**INSTRUCTIONS TO FOLLOW**
Restate verbatim the span of lines below between the line with "Image resolution: width=631" and the line with "1524x1193 pixels.", including those two lines, and only that span.

MATERIAL FOR THIS EXERCISE below:

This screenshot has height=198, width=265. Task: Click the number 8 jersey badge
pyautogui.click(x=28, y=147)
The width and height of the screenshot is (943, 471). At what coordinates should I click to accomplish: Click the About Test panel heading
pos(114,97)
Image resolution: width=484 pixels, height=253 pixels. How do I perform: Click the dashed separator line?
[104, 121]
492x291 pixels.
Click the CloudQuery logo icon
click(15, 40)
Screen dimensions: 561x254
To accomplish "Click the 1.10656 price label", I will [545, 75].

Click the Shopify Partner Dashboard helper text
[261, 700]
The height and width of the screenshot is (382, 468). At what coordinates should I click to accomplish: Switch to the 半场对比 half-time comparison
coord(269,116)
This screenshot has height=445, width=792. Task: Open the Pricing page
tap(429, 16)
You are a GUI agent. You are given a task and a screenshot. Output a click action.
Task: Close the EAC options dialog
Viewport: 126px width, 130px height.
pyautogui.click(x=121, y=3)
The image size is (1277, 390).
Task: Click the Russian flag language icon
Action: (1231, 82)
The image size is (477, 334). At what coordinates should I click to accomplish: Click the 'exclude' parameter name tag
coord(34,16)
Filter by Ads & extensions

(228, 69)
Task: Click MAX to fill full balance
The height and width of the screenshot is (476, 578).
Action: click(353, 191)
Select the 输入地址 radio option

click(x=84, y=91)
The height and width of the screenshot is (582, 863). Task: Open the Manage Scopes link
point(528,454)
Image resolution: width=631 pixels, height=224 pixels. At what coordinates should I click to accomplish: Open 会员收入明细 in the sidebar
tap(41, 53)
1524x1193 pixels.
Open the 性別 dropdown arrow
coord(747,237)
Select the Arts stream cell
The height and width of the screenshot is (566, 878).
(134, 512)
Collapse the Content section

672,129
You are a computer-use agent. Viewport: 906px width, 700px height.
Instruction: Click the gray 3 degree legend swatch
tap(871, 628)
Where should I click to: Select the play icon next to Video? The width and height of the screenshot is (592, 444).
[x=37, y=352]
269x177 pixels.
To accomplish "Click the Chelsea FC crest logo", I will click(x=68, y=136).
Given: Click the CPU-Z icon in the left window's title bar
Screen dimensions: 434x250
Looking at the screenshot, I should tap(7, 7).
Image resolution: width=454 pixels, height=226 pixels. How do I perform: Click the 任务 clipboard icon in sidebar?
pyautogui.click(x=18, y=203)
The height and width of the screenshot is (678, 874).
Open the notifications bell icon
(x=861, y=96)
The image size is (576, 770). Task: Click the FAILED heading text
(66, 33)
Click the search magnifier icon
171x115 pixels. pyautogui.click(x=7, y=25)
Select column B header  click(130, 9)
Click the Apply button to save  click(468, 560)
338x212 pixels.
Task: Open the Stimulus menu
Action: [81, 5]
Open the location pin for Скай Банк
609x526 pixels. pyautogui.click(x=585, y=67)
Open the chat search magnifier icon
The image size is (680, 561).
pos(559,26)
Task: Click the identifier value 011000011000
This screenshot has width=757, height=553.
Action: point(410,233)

End of MATERIAL FOR THIS EXERCISE.

**SOLUTION FOR THIS PROBLEM**
Image resolution: width=631 pixels, height=224 pixels. At what coordinates should I click to accomplish: Open 会员收入明细 in the sidebar
tap(41, 53)
1524x1193 pixels.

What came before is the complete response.